__WORK TO COMPLETE__. Look through the data below for the line with "Advice and guidance (104, 2444)" and the line with "Policial (25, 2361)", then output those two and all lines in between, exactly as written.

__Dataset entries__.
▼

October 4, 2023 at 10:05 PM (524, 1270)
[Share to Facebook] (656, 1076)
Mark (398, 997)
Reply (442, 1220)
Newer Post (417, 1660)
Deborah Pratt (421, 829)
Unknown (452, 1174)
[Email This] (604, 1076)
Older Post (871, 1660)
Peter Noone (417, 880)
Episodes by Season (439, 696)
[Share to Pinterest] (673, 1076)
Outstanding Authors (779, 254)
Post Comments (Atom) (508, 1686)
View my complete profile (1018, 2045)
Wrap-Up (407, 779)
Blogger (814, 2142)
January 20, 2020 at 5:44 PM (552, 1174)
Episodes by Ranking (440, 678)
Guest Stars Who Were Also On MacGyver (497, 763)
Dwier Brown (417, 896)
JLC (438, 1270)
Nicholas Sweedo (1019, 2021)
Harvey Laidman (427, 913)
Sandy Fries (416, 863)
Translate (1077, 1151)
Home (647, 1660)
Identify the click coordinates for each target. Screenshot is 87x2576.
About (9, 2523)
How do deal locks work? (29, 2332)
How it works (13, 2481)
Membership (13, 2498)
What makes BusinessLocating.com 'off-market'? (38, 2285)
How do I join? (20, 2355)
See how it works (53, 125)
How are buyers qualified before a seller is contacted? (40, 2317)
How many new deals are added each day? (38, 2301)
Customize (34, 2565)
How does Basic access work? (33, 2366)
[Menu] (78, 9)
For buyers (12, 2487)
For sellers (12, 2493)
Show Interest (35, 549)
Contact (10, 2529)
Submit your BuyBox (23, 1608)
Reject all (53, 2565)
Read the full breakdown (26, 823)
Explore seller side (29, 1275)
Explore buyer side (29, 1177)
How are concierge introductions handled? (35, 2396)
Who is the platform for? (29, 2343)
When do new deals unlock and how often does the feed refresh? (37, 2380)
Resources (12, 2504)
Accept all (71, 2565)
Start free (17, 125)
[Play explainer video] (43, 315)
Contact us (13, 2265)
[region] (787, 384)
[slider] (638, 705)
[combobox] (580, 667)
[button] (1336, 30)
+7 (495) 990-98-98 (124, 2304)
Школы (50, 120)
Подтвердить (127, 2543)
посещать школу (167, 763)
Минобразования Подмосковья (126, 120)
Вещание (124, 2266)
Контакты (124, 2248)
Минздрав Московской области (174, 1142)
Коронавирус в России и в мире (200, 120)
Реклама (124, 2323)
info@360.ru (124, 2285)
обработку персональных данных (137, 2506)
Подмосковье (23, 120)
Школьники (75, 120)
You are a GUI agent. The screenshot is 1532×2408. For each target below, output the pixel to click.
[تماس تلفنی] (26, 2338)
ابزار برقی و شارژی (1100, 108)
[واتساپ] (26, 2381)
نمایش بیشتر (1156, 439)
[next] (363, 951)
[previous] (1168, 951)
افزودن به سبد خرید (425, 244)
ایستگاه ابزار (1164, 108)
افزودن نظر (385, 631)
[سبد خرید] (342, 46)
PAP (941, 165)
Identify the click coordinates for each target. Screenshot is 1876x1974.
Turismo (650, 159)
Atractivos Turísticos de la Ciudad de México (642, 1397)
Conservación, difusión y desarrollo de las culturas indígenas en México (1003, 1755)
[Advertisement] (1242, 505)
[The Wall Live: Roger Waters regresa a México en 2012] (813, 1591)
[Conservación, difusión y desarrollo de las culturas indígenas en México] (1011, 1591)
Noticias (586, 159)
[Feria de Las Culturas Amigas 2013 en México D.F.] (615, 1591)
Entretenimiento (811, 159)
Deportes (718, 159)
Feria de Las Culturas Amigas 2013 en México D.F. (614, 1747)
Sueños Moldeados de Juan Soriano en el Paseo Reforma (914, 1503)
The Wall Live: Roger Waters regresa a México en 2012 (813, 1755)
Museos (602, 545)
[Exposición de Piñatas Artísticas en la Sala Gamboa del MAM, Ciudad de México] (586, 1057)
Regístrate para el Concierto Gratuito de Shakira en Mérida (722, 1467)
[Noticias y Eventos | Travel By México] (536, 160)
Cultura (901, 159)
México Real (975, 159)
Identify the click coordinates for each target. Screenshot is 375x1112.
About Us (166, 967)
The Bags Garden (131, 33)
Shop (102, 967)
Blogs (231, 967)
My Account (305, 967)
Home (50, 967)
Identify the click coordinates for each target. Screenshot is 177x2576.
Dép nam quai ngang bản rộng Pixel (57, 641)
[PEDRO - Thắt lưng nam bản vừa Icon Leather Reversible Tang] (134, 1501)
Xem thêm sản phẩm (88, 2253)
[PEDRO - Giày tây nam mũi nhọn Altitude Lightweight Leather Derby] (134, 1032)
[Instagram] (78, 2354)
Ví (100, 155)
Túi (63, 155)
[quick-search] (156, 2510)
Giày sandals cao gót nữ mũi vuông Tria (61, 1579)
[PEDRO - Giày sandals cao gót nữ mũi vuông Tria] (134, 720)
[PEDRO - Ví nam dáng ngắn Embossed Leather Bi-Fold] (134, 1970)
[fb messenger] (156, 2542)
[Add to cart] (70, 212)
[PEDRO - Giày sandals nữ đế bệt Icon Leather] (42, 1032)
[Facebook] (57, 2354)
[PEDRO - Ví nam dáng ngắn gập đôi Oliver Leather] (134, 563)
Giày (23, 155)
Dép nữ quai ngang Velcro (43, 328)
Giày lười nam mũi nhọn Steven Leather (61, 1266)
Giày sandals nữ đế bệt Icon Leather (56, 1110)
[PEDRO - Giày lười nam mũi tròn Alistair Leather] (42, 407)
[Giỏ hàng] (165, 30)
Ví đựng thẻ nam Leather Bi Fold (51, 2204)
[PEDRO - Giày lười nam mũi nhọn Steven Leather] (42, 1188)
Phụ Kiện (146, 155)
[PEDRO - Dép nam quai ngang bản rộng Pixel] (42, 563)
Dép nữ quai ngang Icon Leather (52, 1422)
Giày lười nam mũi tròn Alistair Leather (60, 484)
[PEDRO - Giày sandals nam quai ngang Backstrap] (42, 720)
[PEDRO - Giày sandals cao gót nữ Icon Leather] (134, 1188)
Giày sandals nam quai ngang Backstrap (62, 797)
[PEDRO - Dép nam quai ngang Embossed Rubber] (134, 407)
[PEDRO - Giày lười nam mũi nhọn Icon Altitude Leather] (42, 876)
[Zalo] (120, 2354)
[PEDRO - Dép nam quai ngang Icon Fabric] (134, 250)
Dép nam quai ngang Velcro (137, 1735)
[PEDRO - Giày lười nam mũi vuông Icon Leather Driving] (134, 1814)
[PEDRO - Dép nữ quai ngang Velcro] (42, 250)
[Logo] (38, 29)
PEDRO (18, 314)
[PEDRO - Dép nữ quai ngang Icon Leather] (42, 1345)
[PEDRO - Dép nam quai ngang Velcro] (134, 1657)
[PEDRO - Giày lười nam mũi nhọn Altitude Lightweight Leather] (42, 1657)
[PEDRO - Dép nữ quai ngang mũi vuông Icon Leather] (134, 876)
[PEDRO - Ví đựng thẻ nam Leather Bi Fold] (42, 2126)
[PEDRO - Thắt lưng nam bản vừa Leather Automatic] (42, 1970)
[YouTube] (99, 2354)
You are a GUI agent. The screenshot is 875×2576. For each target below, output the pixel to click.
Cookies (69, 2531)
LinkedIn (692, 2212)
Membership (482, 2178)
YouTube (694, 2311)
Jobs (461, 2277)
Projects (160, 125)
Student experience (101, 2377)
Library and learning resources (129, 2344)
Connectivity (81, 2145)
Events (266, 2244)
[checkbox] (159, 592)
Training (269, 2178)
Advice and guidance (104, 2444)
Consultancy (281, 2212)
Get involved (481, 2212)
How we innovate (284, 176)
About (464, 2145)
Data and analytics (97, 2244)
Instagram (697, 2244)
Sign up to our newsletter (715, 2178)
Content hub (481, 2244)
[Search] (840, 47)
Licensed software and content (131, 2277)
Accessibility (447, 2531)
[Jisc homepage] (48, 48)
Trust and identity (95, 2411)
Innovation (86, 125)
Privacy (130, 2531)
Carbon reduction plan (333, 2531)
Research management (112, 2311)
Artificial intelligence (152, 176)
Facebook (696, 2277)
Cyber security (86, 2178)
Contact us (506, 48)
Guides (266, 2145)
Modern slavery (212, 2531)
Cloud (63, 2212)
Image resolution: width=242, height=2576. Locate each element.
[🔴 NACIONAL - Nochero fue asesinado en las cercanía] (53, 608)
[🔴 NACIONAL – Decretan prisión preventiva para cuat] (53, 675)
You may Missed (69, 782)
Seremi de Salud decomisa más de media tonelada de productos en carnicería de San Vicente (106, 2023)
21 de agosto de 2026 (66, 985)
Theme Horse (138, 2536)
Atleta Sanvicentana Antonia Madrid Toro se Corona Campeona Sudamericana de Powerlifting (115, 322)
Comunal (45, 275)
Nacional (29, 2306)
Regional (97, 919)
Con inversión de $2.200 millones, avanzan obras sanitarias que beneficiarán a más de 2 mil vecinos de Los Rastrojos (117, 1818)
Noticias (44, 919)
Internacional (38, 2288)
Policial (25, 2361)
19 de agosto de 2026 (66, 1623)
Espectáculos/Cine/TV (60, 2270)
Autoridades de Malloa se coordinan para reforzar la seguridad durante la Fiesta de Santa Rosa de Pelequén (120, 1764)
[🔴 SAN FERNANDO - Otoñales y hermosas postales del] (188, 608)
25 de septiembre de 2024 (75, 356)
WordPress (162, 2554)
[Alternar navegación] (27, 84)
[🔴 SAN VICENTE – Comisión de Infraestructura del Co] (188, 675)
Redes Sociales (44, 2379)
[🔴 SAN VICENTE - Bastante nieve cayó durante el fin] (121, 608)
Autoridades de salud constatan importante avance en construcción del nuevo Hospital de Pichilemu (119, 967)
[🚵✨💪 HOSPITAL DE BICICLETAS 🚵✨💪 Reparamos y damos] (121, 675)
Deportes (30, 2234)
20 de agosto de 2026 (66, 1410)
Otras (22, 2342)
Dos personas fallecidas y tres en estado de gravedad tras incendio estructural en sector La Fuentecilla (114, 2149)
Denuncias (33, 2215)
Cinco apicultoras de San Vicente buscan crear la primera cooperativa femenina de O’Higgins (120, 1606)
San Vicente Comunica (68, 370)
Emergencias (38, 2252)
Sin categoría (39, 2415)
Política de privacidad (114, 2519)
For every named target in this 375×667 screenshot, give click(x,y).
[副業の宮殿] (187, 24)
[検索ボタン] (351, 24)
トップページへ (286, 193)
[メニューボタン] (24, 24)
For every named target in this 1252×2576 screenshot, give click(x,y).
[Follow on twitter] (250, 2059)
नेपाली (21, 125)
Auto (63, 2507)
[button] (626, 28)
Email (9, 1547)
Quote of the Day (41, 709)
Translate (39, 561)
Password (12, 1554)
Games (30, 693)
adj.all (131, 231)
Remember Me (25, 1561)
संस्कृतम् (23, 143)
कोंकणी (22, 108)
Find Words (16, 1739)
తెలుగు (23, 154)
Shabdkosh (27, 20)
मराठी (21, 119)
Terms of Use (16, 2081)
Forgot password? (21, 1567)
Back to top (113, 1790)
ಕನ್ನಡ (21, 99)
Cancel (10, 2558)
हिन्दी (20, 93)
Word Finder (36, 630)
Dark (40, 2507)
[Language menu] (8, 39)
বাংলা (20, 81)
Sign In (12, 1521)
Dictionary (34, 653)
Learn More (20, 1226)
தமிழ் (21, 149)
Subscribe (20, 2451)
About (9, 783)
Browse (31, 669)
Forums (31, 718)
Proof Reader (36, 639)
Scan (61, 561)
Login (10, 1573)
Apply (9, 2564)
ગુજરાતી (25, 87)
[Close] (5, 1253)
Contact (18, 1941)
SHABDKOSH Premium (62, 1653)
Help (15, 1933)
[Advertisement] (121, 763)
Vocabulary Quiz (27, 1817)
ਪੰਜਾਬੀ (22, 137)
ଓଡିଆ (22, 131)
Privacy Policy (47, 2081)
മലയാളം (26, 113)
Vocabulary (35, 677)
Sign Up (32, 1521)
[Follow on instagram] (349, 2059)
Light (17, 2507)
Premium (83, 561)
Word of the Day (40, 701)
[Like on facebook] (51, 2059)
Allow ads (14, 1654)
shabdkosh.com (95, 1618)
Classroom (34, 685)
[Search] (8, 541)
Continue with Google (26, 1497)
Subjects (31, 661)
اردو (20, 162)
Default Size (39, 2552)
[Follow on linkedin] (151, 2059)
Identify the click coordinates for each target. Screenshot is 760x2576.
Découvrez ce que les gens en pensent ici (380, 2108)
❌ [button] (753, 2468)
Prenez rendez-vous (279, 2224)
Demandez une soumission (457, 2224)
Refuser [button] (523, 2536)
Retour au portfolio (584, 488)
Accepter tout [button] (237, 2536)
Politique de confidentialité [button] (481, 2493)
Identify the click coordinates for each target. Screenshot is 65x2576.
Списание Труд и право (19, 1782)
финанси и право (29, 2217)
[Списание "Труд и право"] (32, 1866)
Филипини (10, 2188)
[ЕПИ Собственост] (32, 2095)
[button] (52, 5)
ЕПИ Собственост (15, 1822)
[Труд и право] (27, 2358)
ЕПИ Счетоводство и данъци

▲

__WRITTEN RESPONSE__.
Advice and guidance (104, 2444)
Consultancy (281, 2212)
Get involved (481, 2212)
How we innovate (284, 176)
About (464, 2145)
Data and analytics (97, 2244)
Instagram (697, 2244)
Sign up to our newsletter (715, 2178)
Content hub (481, 2244)
[Search] (840, 47)
Licensed software and content (131, 2277)
Accessibility (447, 2531)
[Jisc homepage] (48, 48)
Trust and identity (95, 2411)
Innovation (86, 125)
Privacy (130, 2531)
Carbon reduction plan (333, 2531)
Research management (112, 2311)
Artificial intelligence (152, 176)
Facebook (696, 2277)
Cyber security (86, 2178)
Contact us (506, 48)
Guides (266, 2145)
Modern slavery (212, 2531)
Cloud (63, 2212)
Image resolution: width=242, height=2576. Locate each element.
[🔴 NACIONAL - Nochero fue asesinado en las cercanía] (53, 608)
[🔴 NACIONAL – Decretan prisión preventiva para cuat] (53, 675)
You may Missed (69, 782)
Seremi de Salud decomisa más de media tonelada de productos en carnicería de San Vicente (106, 2023)
21 de agosto de 2026 (66, 985)
Theme Horse (138, 2536)
Atleta Sanvicentana Antonia Madrid Toro se Corona Campeona Sudamericana de Powerlifting (115, 322)
Comunal (45, 275)
Nacional (29, 2306)
Regional (97, 919)
Con inversión de $2.200 millones, avanzan obras sanitarias que beneficiarán a más de 2 mil vecinos de Los Rastrojos (117, 1818)
Noticias (44, 919)
Internacional (38, 2288)
Policial (25, 2361)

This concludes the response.